**Given passage**
===============

The 1335 Days - The Power Of The Arm

We may pick up the end of the passage;

Dan 12:12 Blessed is he that waiteth, and cometh to the thousand three hundred and five and thirty days. (KJV)

There is very little in the way of a clue here - except for we can state rather haphazardly that 1335 = (2*666) + 3.

In our calculation of 666 we held fixed a right handed octal and counted the number of possible antichrist "bows" outside of the seven right handed K4 subgroups, excluding the one left handed bow that corresponded to the static right handed K4 group. Then, we counted the six octals under each such bow and we calculated in effect, 666 = (((35-7)*4) - 1)*6.

However, what if we were to have symmetry with one octal on the left as well? By excluding the right handed K4 subgroup as it were also the one "bow" we subtracted, then we have a possible "right handed" antichrist also numbering 666, from which we have excluded the seven subgroups of our left handed octal.

So, plausibly we recover 2*666=1332

How do we recover the extra three? We may state that each static triple is related by the principle in revelation of mingling "hail and fire with blood" that we have the asociations of groups of K4 subgroups to there intersection, each of those three groups corrsponding to the singletons in the alternate hands static subgroup.

So for our familiar reference or sun octal given a=1 we recover

a = [b,d,f] = [c,e,g] = 1 = {[a,f,g], [a,b,c],[a,d,e]} = {[a,e,f],[a,b,g],[a,c,d]}
b = [c,d,g] = [a,e,f]
d = [c,e,f] = [a,b,g]
c = [a,f,g] = [b,d,e]
f = [b,e,g] = [a,c,d]
g = [a,d,e] = [b,c,f]
e = [a,b,c] = [d,f,g]

So without loss of generality assuming a = 1 we may state that on excluding one subgroup/bow pair we find corresponding to them three groups of our octal from the same hand that we had excluded in our calculation. (I.e. excluded from the 35 possible triples in seven symbols - reduced by 7 within our reference octal to 28 without.)

In our calculation these three groups or triples sit "in the centre" between the two sets of 666 antichrist bows on the left or the right. There is the verse near the end of the sequence that reveals this spiritual construction of Christ between antichrist.

Dan 11:45 And he shall plant the tabernacles of his palace between the seas in the glorious holy mountain; yet he shall come to his end, and none shall help him. (KJV)

There are also the verses in Zechariah that show the two systems of 666 carrying the vessel of antichrist into captivity in the land of spiritual Babylon:

Now, if Daniel's vision concerned the mystery of the seven lampstands, then by excluding one octal to calculate our left and right handed "666 sets" of antichrist bows, we may safely assume that these sets agree on the same central seven cycle: We then place that seven cycle (which is only valid on those two octals) as our "angel's circuit" which traverses the seven spirits of God (as in the churches of the letters).

By excluding that one octal as "rest" or "sabbath" the remaining seven cycles agree on one octal between them, and there are also seven others that are paired with each of them in turn. (Each seven cycle is valid on two octals only, but each octal has eight seven cycles upon it.) The triples of the one common octal are excluded in the calculation of 666 upon the bows opposite to that hand, though the calculation of 666 depends only on the combination of unity with a static subgroup. (The left hand is free to float if the right hand is totally excluded.)

===============

**Records provided**

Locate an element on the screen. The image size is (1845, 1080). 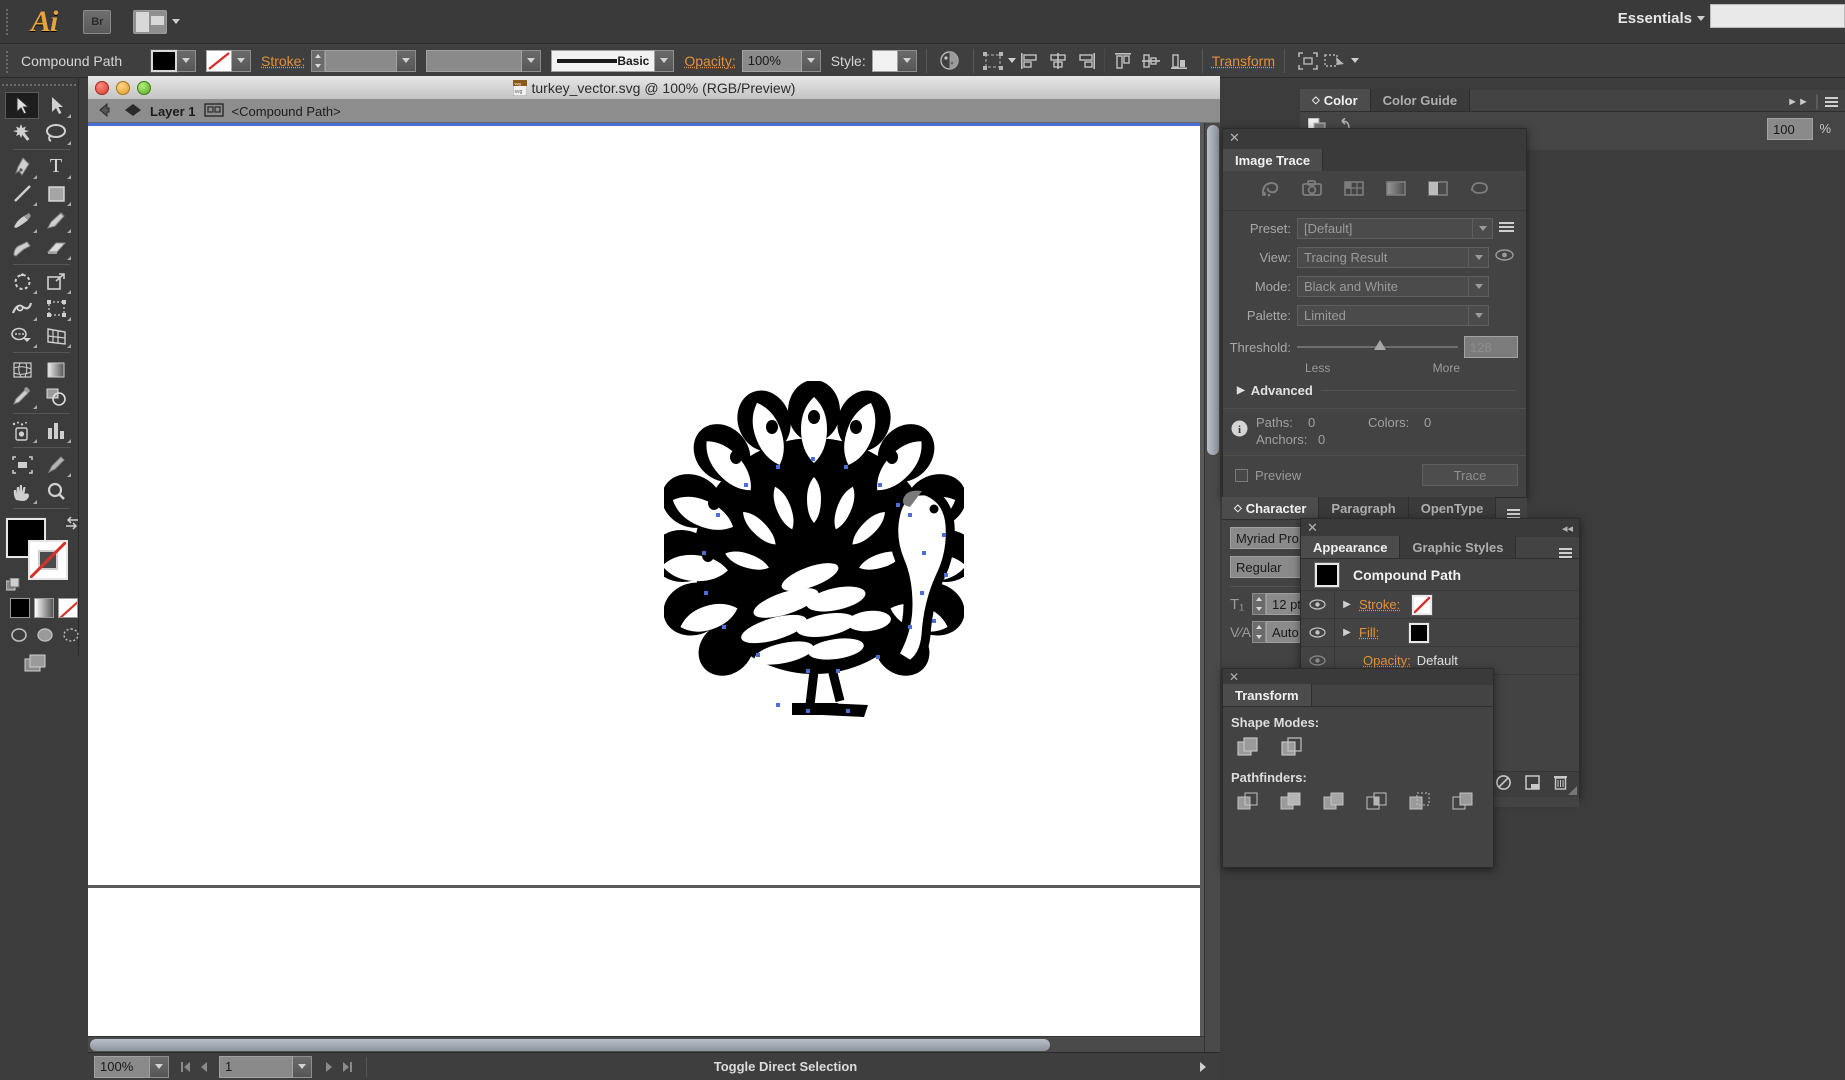
tab-opentype: OpenType is located at coordinates (1452, 508).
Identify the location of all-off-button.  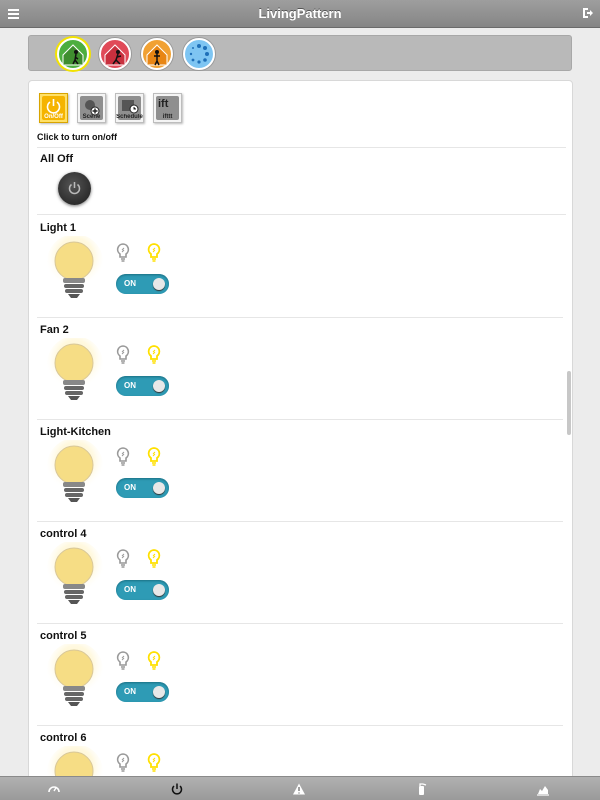
(74, 188).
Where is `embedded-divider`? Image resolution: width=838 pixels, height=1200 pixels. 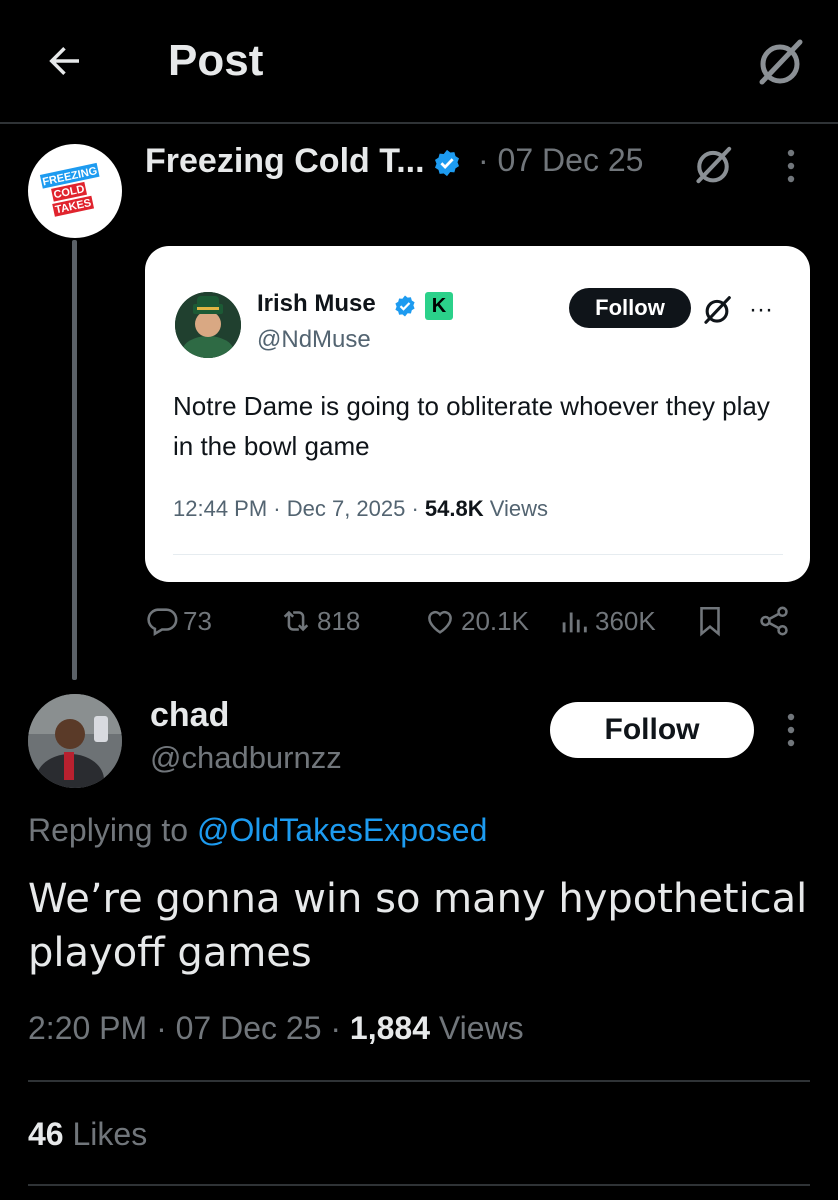 embedded-divider is located at coordinates (478, 554).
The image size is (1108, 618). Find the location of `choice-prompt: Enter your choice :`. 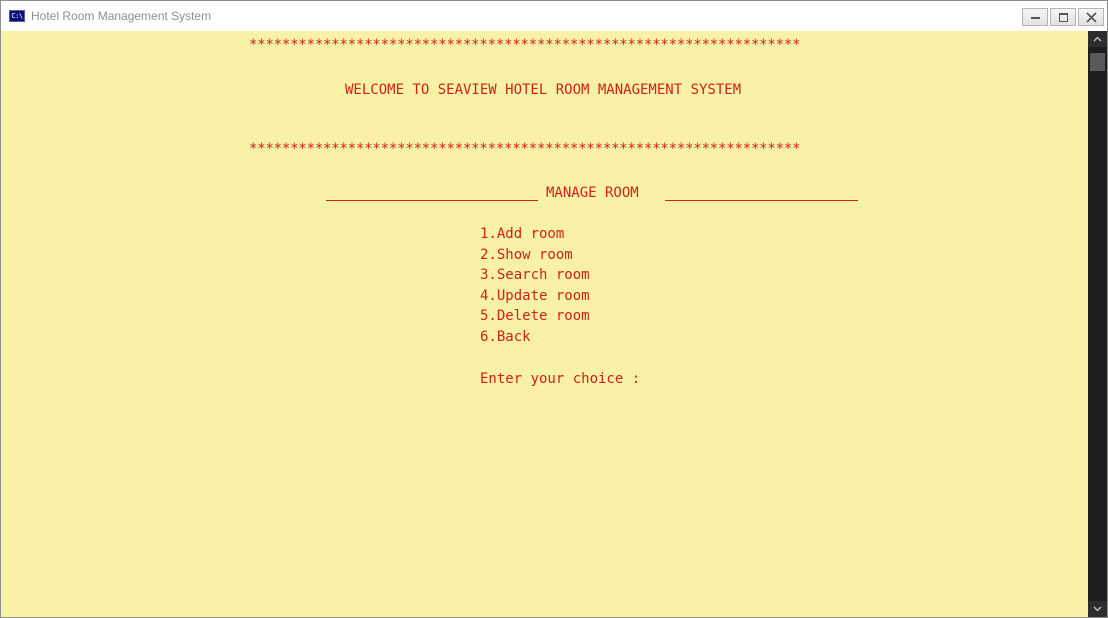

choice-prompt: Enter your choice : is located at coordinates (560, 379).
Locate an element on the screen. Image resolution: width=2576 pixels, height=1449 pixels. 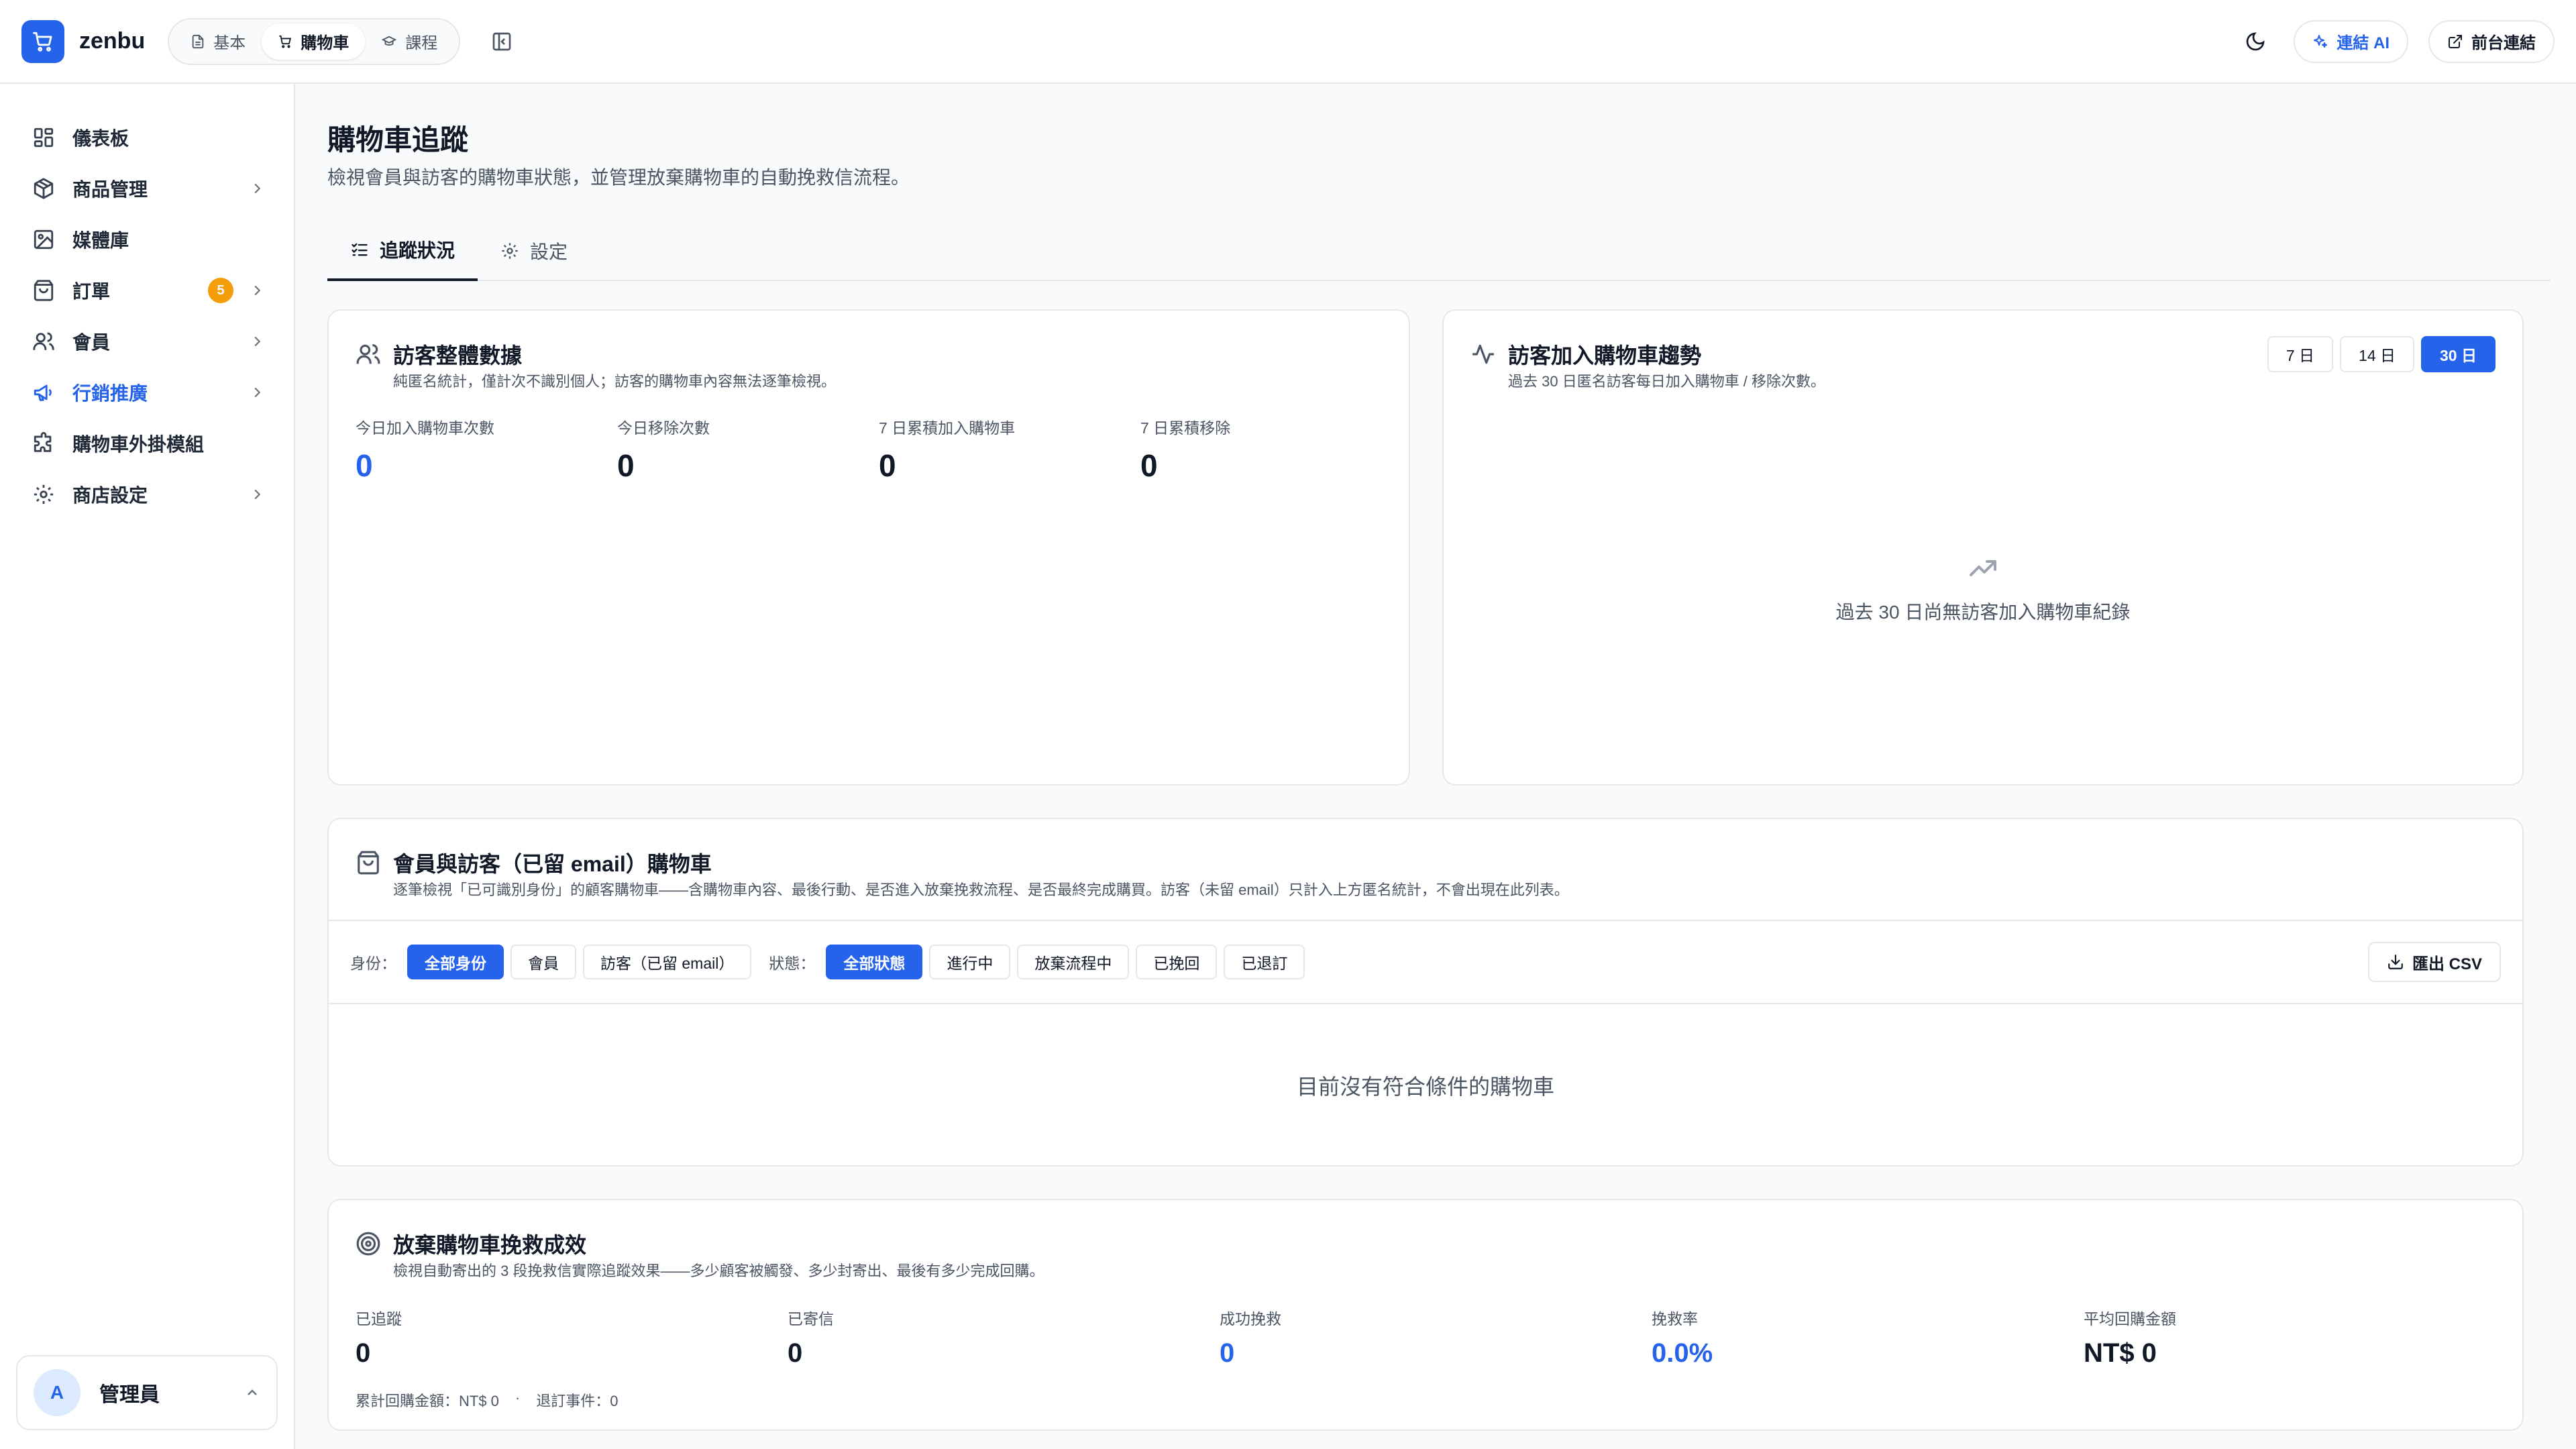
sidebar-item-label: 媒體庫 is located at coordinates (100, 240).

===============

**Explore the material**
1. In the text on the 1335 days, how is 1335 written in terms of 666?
2. Give the records starting at the line containing "The image size is (1108, 618)." and ending at the last record as a two-column CSV with the columns instruction and response. Each row holds one record's request and its answer in separate quoted fields, with line breaks replaced by spaces and the pictures left out.

**Responses in order**
1. 1335 = (2*666) + 3.

2.
instruction,response
"The image size is (1108, 618). Find the location of `choice-prompt: Enter your choice :`.","choice-prompt: Enter your choice : is located at coordinates (560, 379)."
"Locate an element on the screen. Image resolution: width=2576 pixels, height=1449 pixels.","sidebar-item-label: 媒體庫 is located at coordinates (100, 240)."